Problem to work on => Reproduce exactly the span of lines beginning at the one with "Given: Click the black shadow Color swatch" and ending at the last line of the data below, omitting pictures.

Screenshot grounding data =>
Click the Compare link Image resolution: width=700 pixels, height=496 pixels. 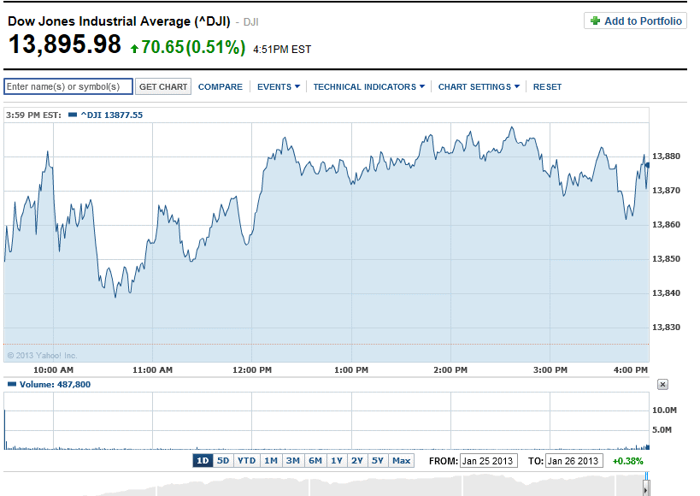coord(221,86)
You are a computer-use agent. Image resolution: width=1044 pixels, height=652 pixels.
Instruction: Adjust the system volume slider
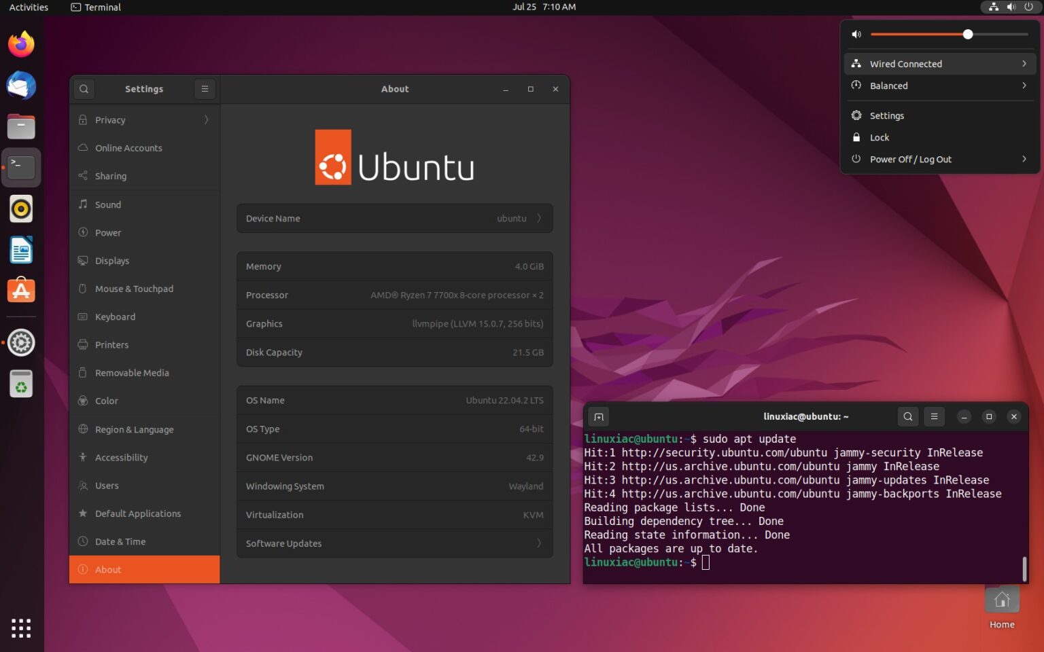coord(968,34)
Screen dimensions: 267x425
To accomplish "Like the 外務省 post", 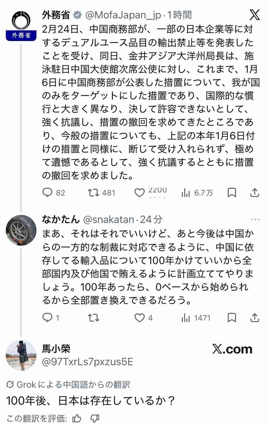I will coord(139,193).
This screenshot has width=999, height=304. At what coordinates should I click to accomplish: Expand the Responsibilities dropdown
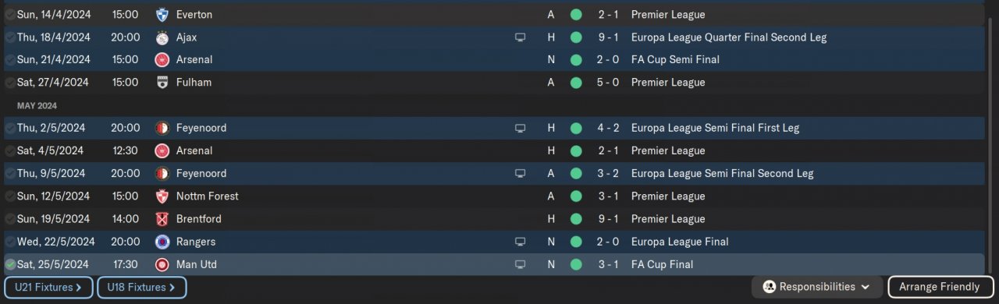tap(817, 287)
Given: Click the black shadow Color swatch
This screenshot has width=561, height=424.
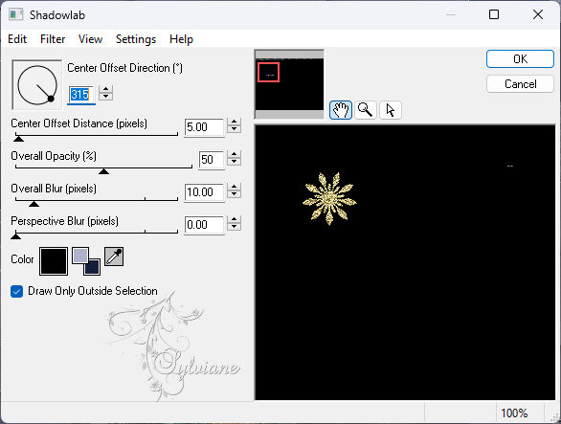Looking at the screenshot, I should coord(54,261).
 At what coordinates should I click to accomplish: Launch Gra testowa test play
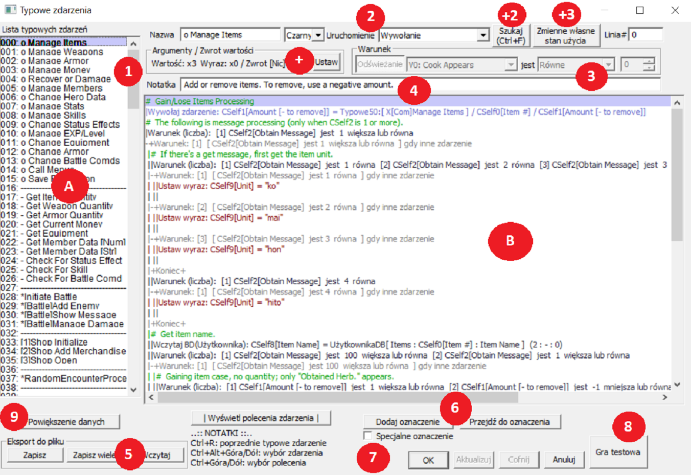(617, 452)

Written reply =>
Given: Click the black shadow Color swatch
This screenshot has width=561, height=424.
Looking at the screenshot, I should coord(54,261).
 At what coordinates should I click to accomplish: Launch Gra testowa test play
(617, 452)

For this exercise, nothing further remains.